Un salottino simbolico, con sedie, cartelli e momenti di confronto, è comparso davanti all’ingresso dell’Azienda sanitaria provinciale di Vibo Valentia. È l’iniziativa promossa dall’Osservatorio Civico Città Attiva in occasione della Giornata mondiale della salute mentale, con l’obiettivo di richiamare l’attenzione dell’opinione pubblica e delle istituzioni sulla grave carenza di servizi dedicati ai disturbi psichici nel territorio vibonese.

L’evento, dal forte valore civico e sociale, ha voluto rappresentare in maniera concreta la “sedia vuota” di chi non riesce a ricevere cure e assistenza adeguate.
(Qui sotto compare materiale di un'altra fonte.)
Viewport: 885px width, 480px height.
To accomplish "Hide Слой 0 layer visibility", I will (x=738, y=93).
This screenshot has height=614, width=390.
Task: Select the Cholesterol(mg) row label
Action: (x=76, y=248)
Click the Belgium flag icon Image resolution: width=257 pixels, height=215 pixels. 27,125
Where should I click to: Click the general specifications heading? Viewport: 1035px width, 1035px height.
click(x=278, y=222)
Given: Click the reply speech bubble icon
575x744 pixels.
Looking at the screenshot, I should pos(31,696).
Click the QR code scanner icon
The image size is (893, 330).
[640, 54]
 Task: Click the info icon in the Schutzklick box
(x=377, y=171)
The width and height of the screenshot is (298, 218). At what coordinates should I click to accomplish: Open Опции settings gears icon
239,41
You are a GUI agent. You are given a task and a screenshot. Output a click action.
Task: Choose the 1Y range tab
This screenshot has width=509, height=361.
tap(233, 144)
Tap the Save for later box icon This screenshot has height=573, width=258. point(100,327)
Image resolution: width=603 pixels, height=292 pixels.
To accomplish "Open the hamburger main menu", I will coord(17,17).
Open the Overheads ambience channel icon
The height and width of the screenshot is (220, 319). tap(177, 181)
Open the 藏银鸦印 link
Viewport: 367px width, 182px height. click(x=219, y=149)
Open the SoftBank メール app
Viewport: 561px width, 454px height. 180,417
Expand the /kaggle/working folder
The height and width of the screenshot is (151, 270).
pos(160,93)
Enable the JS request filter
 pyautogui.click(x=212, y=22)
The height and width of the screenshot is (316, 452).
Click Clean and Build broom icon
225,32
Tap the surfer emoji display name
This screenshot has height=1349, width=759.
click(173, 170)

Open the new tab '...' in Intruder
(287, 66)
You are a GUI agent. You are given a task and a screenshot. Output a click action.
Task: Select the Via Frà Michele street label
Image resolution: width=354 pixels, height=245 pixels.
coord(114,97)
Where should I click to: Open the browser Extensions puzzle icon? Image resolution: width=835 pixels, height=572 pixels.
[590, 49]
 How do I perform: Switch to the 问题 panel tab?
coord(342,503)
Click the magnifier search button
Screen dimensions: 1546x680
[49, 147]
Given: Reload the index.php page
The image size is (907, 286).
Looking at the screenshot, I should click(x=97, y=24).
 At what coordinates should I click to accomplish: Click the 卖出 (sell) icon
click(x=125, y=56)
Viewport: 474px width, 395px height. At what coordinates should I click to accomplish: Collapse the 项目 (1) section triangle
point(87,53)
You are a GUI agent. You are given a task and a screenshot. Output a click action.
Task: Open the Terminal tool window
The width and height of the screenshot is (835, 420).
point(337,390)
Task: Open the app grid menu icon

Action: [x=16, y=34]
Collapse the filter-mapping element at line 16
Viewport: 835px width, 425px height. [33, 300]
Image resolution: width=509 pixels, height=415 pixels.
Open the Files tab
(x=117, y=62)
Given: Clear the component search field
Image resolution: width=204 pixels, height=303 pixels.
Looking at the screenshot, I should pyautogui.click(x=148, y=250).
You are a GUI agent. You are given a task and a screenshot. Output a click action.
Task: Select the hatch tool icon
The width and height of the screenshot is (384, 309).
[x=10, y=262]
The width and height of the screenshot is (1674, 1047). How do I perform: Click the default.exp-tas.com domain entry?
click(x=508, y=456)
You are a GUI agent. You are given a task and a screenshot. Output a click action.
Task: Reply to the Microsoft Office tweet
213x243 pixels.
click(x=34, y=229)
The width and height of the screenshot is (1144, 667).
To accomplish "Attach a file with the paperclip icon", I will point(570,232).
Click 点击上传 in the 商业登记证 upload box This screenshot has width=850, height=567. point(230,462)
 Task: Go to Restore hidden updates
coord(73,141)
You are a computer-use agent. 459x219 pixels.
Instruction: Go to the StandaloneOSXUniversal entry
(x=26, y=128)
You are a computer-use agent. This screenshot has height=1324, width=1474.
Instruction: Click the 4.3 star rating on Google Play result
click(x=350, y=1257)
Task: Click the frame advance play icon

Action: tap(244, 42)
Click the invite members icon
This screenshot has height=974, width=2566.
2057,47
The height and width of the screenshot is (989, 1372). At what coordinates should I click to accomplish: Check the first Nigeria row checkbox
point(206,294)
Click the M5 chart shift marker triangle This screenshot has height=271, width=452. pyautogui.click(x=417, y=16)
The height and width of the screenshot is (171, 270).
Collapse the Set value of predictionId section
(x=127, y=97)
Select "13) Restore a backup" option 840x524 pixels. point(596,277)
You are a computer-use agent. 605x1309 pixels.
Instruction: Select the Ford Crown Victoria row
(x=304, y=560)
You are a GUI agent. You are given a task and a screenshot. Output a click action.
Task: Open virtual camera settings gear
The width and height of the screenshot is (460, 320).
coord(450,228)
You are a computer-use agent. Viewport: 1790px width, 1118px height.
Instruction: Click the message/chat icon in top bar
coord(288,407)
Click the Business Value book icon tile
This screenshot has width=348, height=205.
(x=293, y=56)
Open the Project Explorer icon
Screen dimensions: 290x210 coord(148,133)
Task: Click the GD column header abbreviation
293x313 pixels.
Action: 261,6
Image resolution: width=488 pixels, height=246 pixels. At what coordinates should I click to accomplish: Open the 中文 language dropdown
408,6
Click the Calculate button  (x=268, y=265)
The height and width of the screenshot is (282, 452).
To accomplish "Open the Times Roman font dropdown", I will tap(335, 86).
Secondo i dati diffusi durante la mobilitazione, nella provincia sono oltre 10.000 le persone che convivono con gravi patologie psichiatriche. Di queste, circa 6.000 risiedono nel solo capoluogo, Vibo Valentia: numeri che delineano un quadro allarmante e impongono una risposta immediata in termini di risorse e programmazione.

Attraverso la simbolica installazione, Città Attiva ha voluto sottolineare come la salute mentale resti ancora oggi un tema marginale nel dibattito politico e sanitario locale. L’appello è chiaro: potenziare i servizi territoriali, garantire assistenza continua e restituire dignità a migliaia di cittadini che, ogni giorno, affrontano il silenzio delle istituzioni.